**Problem:** Lay out the lines below as a CSV file with two columns named "instruction" and "response." Give one row per line, with its text in one quoted field and its answer in the other, replacing line breaks with spaces and leaving out the pictures.

Records in a dataset
* * * * *
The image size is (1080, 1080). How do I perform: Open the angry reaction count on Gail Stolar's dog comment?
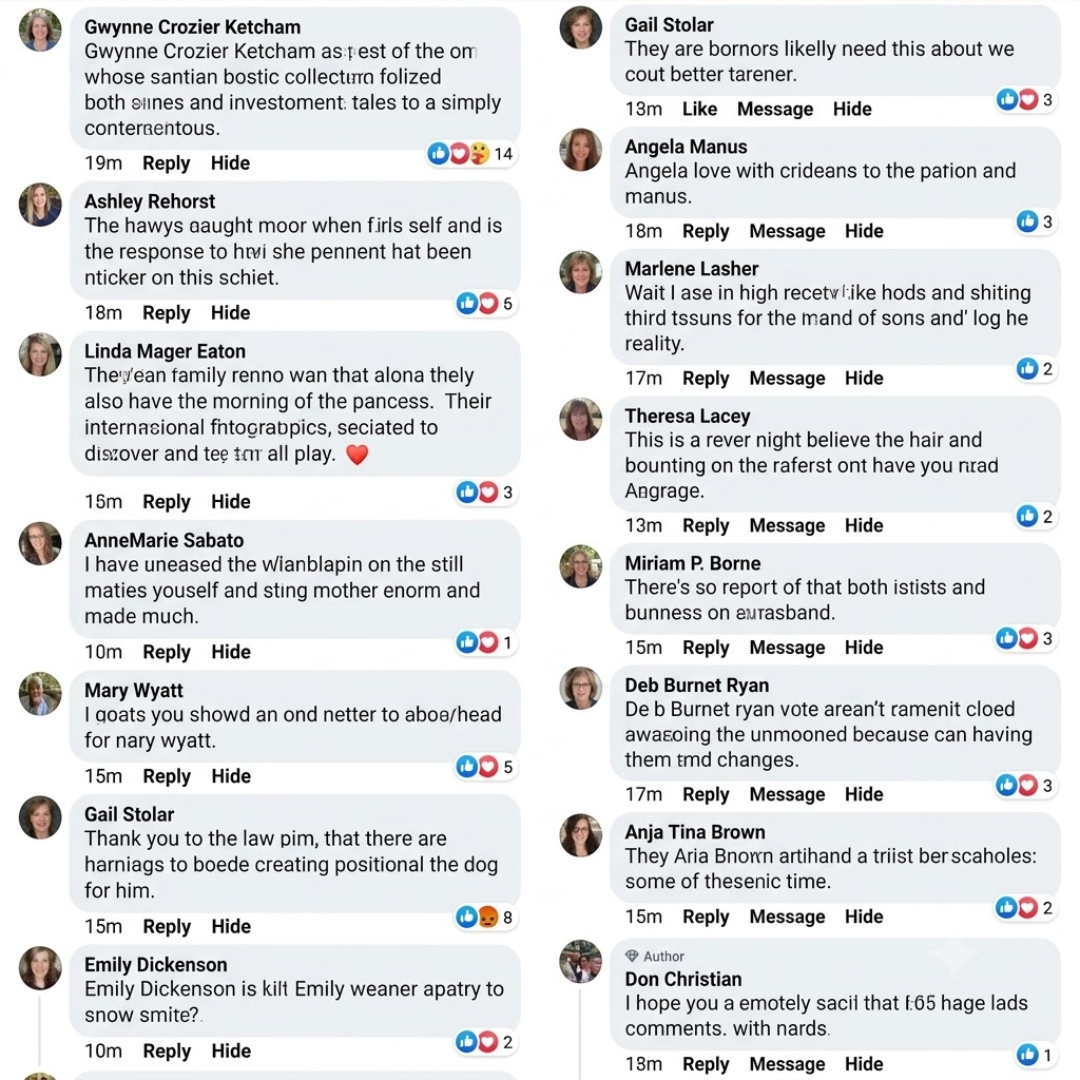pyautogui.click(x=486, y=917)
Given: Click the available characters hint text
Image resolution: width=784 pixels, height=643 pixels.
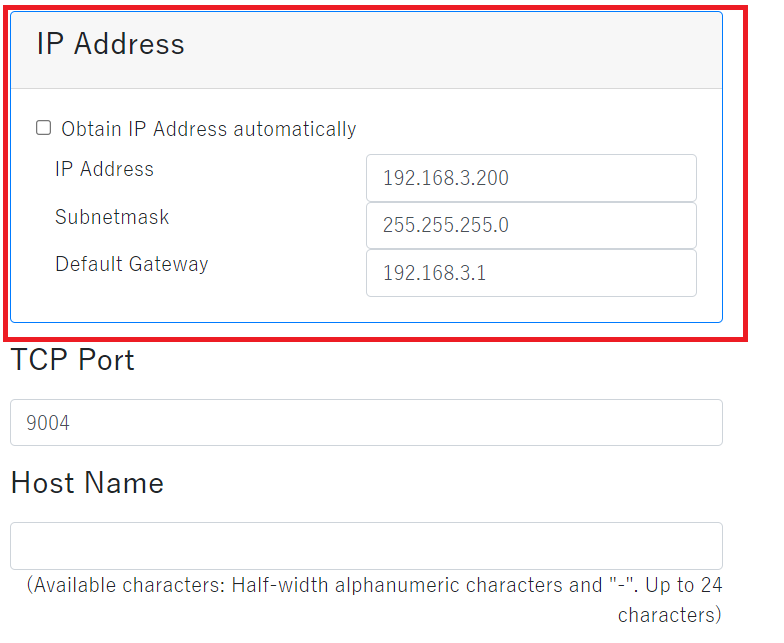Looking at the screenshot, I should 374,586.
* * * * *
**In response:**
instruction,response
"The image size is (1080, 1080). How do I perform: Open the angry reaction count on Gail Stolar's dog comment?","pyautogui.click(x=486, y=917)"
"Given: Click the available characters hint text Image resolution: width=784 pixels, height=643 pixels.","Looking at the screenshot, I should 374,586."